**Aim of the task**:
Among the lines below, copy exactly those from the one with "Email (557, 1674)" through the one with "Image resolution: width=1280, height=982.", counting both ends.

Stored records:

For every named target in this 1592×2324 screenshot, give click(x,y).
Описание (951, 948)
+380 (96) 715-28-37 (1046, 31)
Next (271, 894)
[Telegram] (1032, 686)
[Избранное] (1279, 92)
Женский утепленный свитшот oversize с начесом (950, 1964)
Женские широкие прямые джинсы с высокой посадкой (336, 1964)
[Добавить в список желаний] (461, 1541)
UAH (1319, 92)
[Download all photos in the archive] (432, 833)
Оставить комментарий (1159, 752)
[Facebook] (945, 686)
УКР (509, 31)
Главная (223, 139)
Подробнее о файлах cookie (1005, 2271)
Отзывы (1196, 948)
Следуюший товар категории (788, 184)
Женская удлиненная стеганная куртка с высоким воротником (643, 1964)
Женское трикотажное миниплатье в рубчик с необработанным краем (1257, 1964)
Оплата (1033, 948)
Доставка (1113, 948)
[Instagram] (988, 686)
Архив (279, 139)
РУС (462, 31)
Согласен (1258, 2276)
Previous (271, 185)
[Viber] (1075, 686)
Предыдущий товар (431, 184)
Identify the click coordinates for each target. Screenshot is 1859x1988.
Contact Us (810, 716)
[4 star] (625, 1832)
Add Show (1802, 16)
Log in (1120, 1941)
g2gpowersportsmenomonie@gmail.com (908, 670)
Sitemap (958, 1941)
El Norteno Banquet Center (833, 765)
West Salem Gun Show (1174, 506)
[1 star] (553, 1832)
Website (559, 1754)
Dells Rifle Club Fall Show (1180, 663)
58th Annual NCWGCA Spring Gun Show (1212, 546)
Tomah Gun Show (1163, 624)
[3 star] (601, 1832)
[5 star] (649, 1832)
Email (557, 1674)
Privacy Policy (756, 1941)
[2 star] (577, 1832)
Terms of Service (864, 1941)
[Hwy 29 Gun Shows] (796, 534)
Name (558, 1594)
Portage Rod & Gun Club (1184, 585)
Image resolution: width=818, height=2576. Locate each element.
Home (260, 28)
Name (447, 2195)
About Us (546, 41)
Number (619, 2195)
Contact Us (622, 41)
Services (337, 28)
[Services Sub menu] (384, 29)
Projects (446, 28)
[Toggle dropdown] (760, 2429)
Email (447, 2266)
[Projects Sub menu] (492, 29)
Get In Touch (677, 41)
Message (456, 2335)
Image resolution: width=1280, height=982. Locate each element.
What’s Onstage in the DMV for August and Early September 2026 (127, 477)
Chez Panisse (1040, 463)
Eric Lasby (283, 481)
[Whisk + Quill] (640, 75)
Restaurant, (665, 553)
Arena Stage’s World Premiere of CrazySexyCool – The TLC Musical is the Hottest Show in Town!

**Reply**:
Email (557, 1674)
Privacy Policy (756, 1941)
[2 star] (577, 1832)
Terms of Service (864, 1941)
[Hwy 29 Gun Shows] (796, 534)
Name (558, 1594)
Portage Rod & Gun Club (1184, 585)
Image resolution: width=818, height=2576. Locate each element.
Home (260, 28)
Name (447, 2195)
About Us (546, 41)
Number (619, 2195)
Contact Us (622, 41)
Services (337, 28)
[Services Sub menu] (384, 29)
Projects (446, 28)
[Toggle dropdown] (760, 2429)
Email (447, 2266)
[Projects Sub menu] (492, 29)
Get In Touch (677, 41)
Message (456, 2335)
Image resolution: width=1280, height=982. Locate each element.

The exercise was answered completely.